KichangKim / DeepDanbooru

AI based multi-label girl image classification system, implemented by using TensorFlow.
MIT License
2.58k stars 258 forks source link

How to properly train it? #84

Open meanjoep92 opened 1 year ago

meanjoep92 commented 1 year ago

Hey folks, so this looks absolutely promising for helping me automate a massive collection. I plan to use it just for optional tags from my database only. However, I'm a complete novice with only a limited amount of programming knowledge.

1. Am I doing the image structure correct?

I'm confused on the example listed on the wiki. In the example, I wanted to have it identify whether or not someone has a shirt or hat. Would this be the accurate way on how to do it?

HasClothesDataSet/
├── images/
│   ├── hat/
│   │   ├── 00000000000000000000000000000000.jpg
│   │   ├── ...
│   ├── nohat/
│   │   ├── ...
│   └── shirt/
│       ├── ...
└── my-dataset.sqlite

2. How do I set it to label whether or not it has something?

This is probably the biggest area of confusion for me. I know if I want it to match that image, I would just have the MD5 and tag_string set to the intended tag. How exactly do I train it to not match it to that tag? (For example, correctly identify image doesn't contain a shirt at all)

I'm assuming that you can simply add more than one tag to it (For example: RedShirt BlueShirt) as long as you specify the tag_count_general, right?

Would every single image need to have it's MD5 go into that my-dataset.sqlite?

id | md5 | file_ext | tag_string | tag_count_general -- | -- | -- | -- | -- 1 | f4c902c9ae5a2a9d8f84868ad064e706 | jpg | Shirt | 1 2 | f4c902c9ae5a2a9d8f84868ad064e706 | jpg | | 0 3 | 28406bef86a21228683f140f3317d194 | jpg | NoHat  | 1 4 | 28406bef86a21228683f140f3317d194 | jpg | RedShirt GreenShirt | 2

I'm terribly sorry if this is worded weirdly. I'm just confused. (If someone has an example project folder, I might be able to understand it more)

Thank you

KichangKim commented 1 year ago

Hi.

  1. I updated README.md for more clean explanation. Sub-folders in images folder is just first 2 characters of its filename.

  2. Every images need to have its unique filename (MD5 is good default choice, but it does not to be actual MD5, just unique name is okay).

Also, I think NoHat tag is unneeded.

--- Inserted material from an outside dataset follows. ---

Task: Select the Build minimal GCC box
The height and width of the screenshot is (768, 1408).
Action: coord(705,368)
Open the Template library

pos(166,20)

Just make it has empty or shirt-related tags only. So you can estimate whether the image has hat by checking whether the score of hat tag is larger than 0.5.

Default deepdanbooru training settings skips images which has tag_count_general < 20, so you should change minimum_tag_count in project.json to 0.

Asmedeus998 commented 1 month ago

hello how do you saved the evaluation to sqlite?

I already follow the README and run the following command: deepdanbooru evaluate [image_file_path or folder]... --project-path [your_project_folder] --allow-folder

but the sqlite row still 0

I already try to change minimum_tag_count to 0

change the database_path ~/DeepDanbooru/database/danbooru.sqlite

here is my database structure

dataset
├── danbooru.sqlite
└── images
    ├── 0
    │   ├── danbooru_7235546_9fb231f273e0769e54013014d685f629.jpg
    └── 1
        ├── danbooru_7235546_9fb231f273e0769e54013014d685f629.jpg
KichangKim commented 1 month ago

@Asmedeus998 Database is only need for training. If you want to evaluate, you need models which is generated by train command. (or you can download pre-trained model from release section on this repository.)